_Work required_
Lines below starting with the line with "You are a GUI" and going on through the line with "The width and" must be output exactly; the rest of the records must be left out.

_Study material_
________

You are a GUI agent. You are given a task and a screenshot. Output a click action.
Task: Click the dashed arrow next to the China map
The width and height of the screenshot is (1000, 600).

________

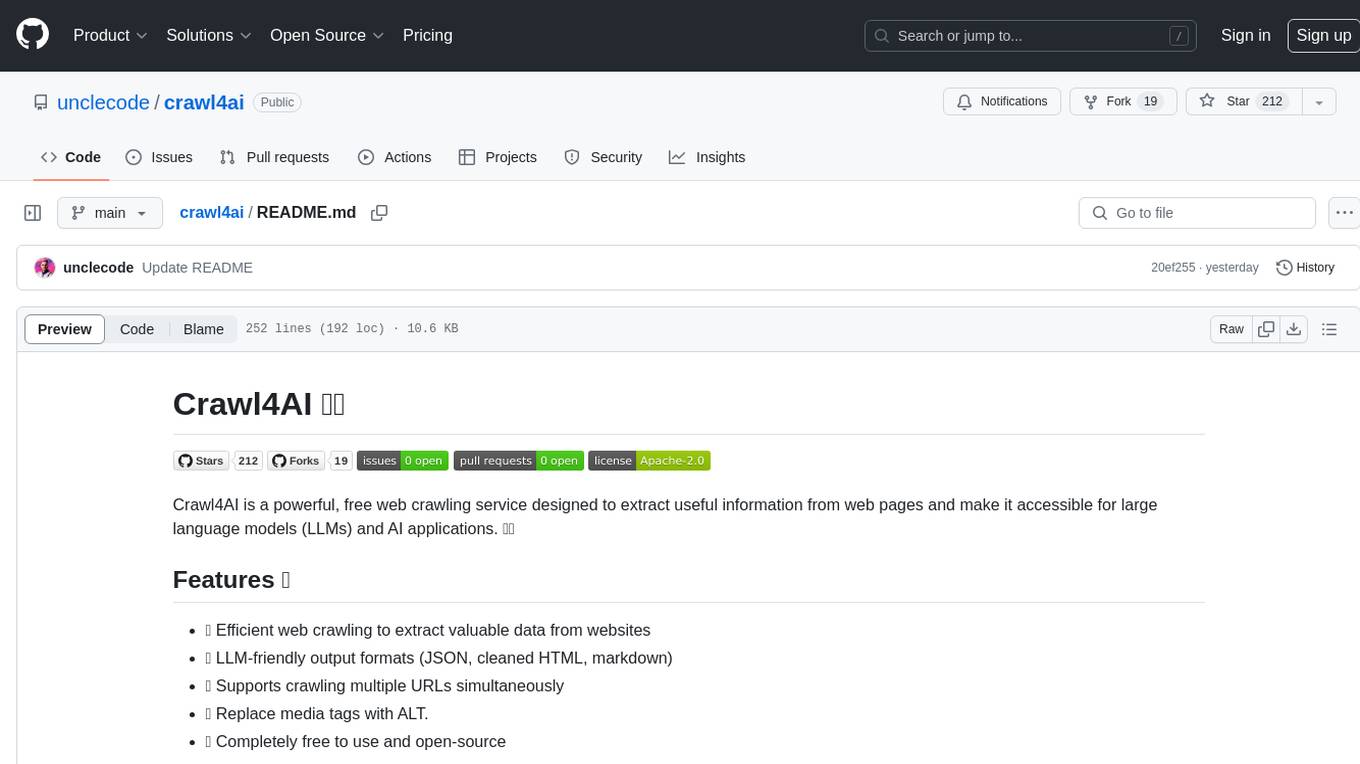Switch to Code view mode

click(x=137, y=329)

________

_The answer_
You are a GUI agent. You are given a task and a screenshot. Output a click action.
Task: Click the dashed arrow next to the China map
The width and height of the screenshot is (1000, 600).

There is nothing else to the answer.